• Instructions for the task:
Please retype the records below exactly as they appear, leaving out every picture.

#### Information given ####

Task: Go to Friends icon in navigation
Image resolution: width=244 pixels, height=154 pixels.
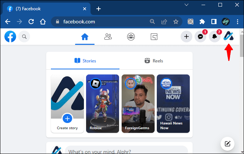Action: (108, 37)
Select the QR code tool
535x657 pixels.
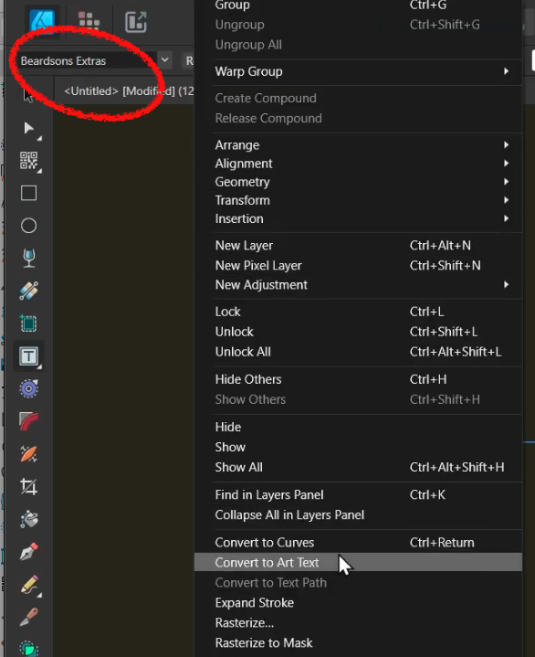coord(28,161)
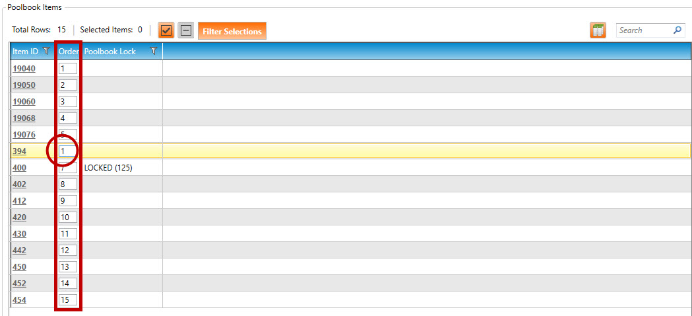Click the Order field for item 394
This screenshot has height=316, width=692.
[68, 151]
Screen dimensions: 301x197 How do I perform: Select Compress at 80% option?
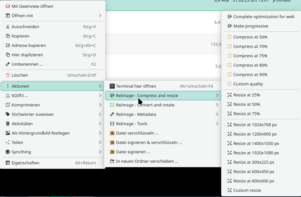pos(250,65)
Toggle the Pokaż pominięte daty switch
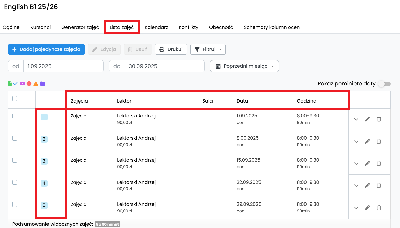 (384, 84)
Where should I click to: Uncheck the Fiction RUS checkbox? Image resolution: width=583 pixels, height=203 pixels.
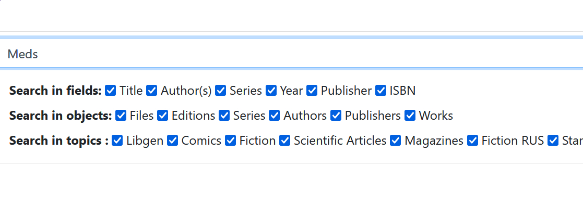point(472,141)
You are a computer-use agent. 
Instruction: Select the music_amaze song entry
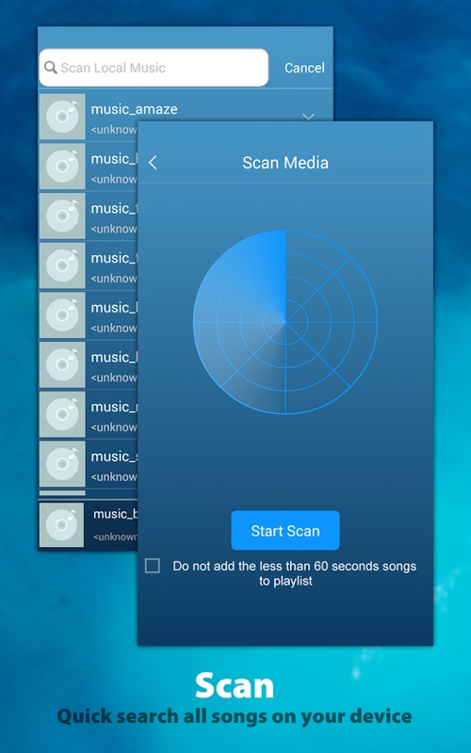click(186, 117)
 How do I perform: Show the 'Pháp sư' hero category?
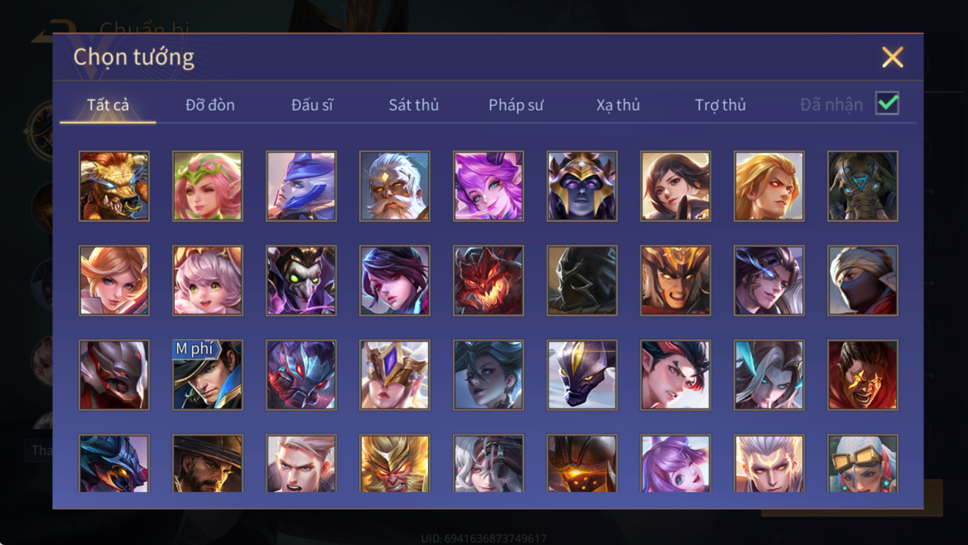(x=516, y=105)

####

• Task output:
Task: Go to Friends icon in navigation
Image resolution: width=244 pixels, height=154 pixels.
Action: (108, 37)
Select the QR code tool
535x657 pixels.
coord(28,161)
Click the Order field for item 394
This screenshot has height=316, width=692.
[68, 151]
Screen dimensions: 301x197 How do I perform: Select Compress at 80% option?
pos(250,65)
Toggle the Pokaż pominięte daty switch
 (384, 84)
Where should I click to: Uncheck the Fiction RUS checkbox? Image resolution: width=583 pixels, height=203 pixels.
point(472,141)
You are a computer-use agent. 
Instruction: Select the music_amaze song entry
click(186, 117)
 How do I perform: Show the 'Pháp sư' hero category?
(x=516, y=105)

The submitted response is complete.